## [What needs to be done]
Please write out the column below on news coverage of murders word for word, from "Doubtful. A liberal" up to and including "people (mostly black)".

## [Extracted text]
------------------------------------------------------------------------

When it comes to killing, only some racial recipes are newsworthy.
By Mona Charen
There
is nothing the cable channels love more than a good murder trial,
especially if the violence is spiced with the irresistible seasoning of
race. But you don’t understand much about America if you don’t know that
only some racial recipes are newsworthy. If the victim is white and the
killer is black, it’s not interesting (unless the killer is a
celebrity). If the victims are both white, it’s only interesting if the
victim or the murderer is a comely blond female (preferably a
nymphomaniac). If the victim and killer are both black, it’s a yawn. If
the victim is black and the killer is white — make way for sweeps week!
While
several channels were providing real-time coverage of the George
Zimmerman trial in Florida, a Howard University student was murdered in
Washington, D.C. The story of Omar Sykes didn’t make it to television
news except in Washington, D.C. The story of his murder was noted only
in the Washington Post’s Metro section, provoking this
question: If a white student at any college in Washington, D.C. had been
murdered on the street on the night of July 4, would it have been only a
local story?
Doubtful. A liberal columnist, noting this disparity, would very
likely attribute it to vestigial racism. I think it’s probably something
else. There is a daily death toll of young African-Americans in
America’s cities. In Chicago alone, more than 200 people (mostly black)

------------------------------------------------------------------------

## [Dataset extract]

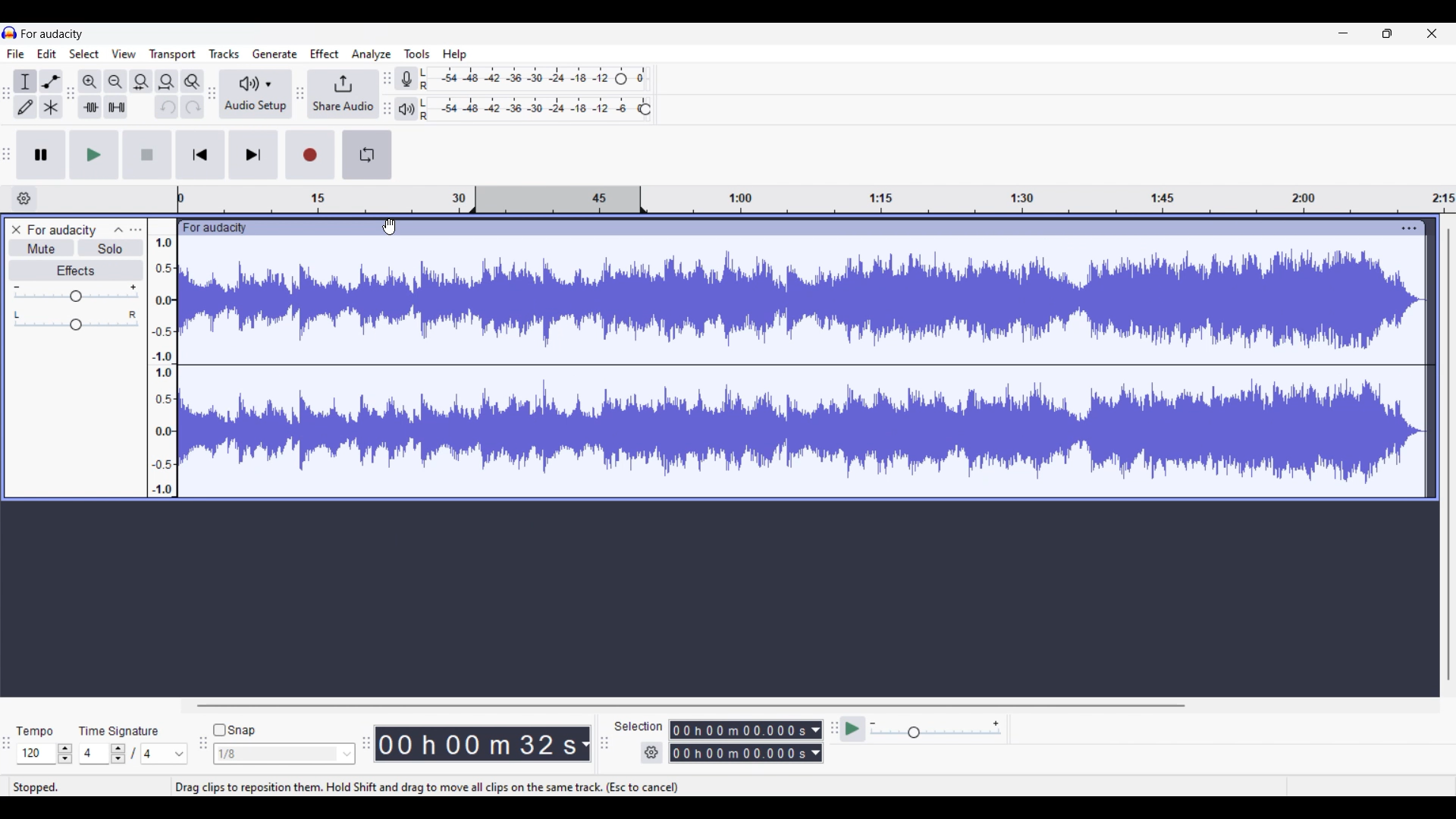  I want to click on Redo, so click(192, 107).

------------------------------------------------------------------------

## [Final result]
Doubtful. A liberal columnist, noting this disparity, would very
likely attribute it to vestigial racism. I think it’s probably something
else. There is a daily death toll of young African-Americans in
America’s cities. In Chicago alone, more than 200 people (mostly black)